Prompt usage is getting more creative. Beyond a standard prompt template, prompts are getting increasingly complex and specialized to the desired setting. Techniques such as chain-of-thought prompting are common tools.
Multilinguality is increasingly popular. I came across a substantial number of papers studying multilingual settings, which indicates that LLMs are still limited in non-English settings and that making LLMs more multilingual is an important direction.
On the other hand, I did not come across many papers that tried to analyze LLM properties (using a synthetic setup, for instance) or that used external models or tools to augment LLMs (please point me to papers that I missed). This is in contrast to NeurIPS 2023 where such papers were more common (see the below newsletter).
I’ll be attending the conference in-person so say “hi” if you’re there.
Papers with a † are presented in Findings of EMNLP (rather than the main conference). I am an author/co-organizer on papers/events indicated with a *.
Workshops
GenBench Workshop, Dec 6. Generalization is crucial to ensure robust model behavior but how good generalization looks like and how it should be evaluated is still not well understood. The GenBench workshop on (benchmarking) generalization in NLP aims to catalyse research on generalization and how to measure it in the NLP community. Accepted papers study generalization or are BIG-bench-style collaborative benchmarking tasks (CBT). The program consists of invited talks, CBT spotlights as well as oral presentations and posters.

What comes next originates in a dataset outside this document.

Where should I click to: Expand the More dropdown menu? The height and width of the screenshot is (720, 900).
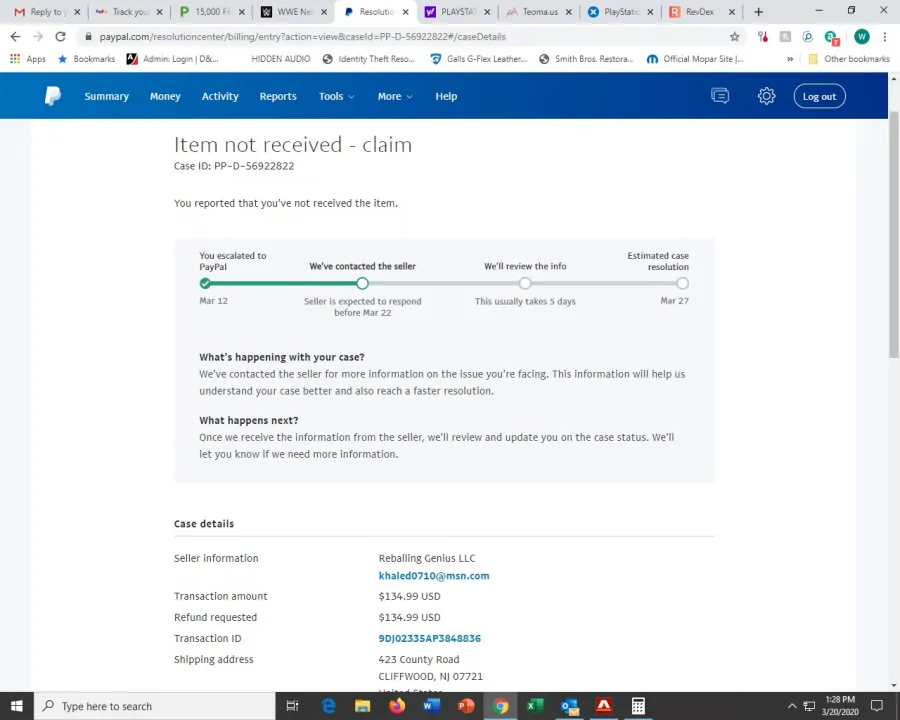pos(395,96)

Workshop for NLP Open-Source Software (NLP-OSS), Dec 6. In light of the increasing number of closed-source LLMs, it is important to continue to promote an open culture of sharing knowledge, data, and software, from which the NLP community has benefited greatly. This workshop aims to further the sharing of insights regarding the creation and development of NLP open-source software. Invited talks feature important NLP open-source projects including trlX, a framework for large-scale open-source RLHF and SEA-LION, LLMs pre-trained for Southeast Asian languages.
The Big Picture Workshop: Crafting a Research Narrative, Dec 7*. In research, we “stand on the shoulders of giants”. However, given the number and rapid pace of published papers, it has become increasingly difficult, to recognize the larger story to which a paper is connected. The Big Picture Workshop aims to explore and distill such broader research narratives. We have a diverse set of accepted papers that provide insightful syntheses of different threads of research. On the workshop day, we’ll try out a new presentation format where we have researchers from different groups working on the same topic critically reflect on and discuss their work.

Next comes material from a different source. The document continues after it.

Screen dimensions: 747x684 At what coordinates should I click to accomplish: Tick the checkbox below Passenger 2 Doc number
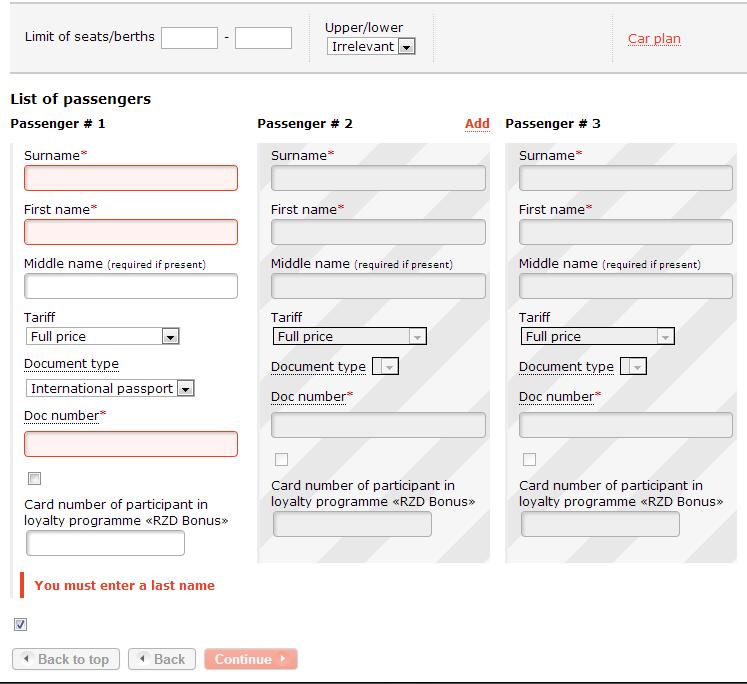tap(282, 460)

Multilingual Representation Learning Workshop (MRL), Dec 7*. This workshop provides a forum to discuss work to improve NLP in low-resource and under-represented languages. The large number of accepted papers and Findings papers explore a diverse set of methods, from meta-learning to tokenization and instruction tuning. In addition, shared task on multilingual multi-task information retrieval provided new data for NER and QA for a typologically diverse set of languages. The workshop day is jam-packed with excellent invited talks, poster, shared task and best paper sessions.
Unanswerability and attribution in QA
In question answering (QA), a crucial challenge for current LLMs is hallucinating answers. A scenario where such hallucinations are common is when questions do not have an answer. To deal with hallucinations, a promising strategy is to train the model to attribute the answer to relevant references.
The Curious Case of Hallucinatory (Un)answerability: Finding Truths in the Hidden States of Over-Confident Large Language Models (Slobodkin et al.). This work shows that LLMs are aware of the concept of (un)answerability and that the representation of the first decoded token provides a strong indicator whether a question is answerable (removing this information in the first token significantly decreases performance). Furthermore, mentioning that the question is unanswerable in the prompt improves performance. These results highlight that developing better decoding methods will also help make LLMs more factual.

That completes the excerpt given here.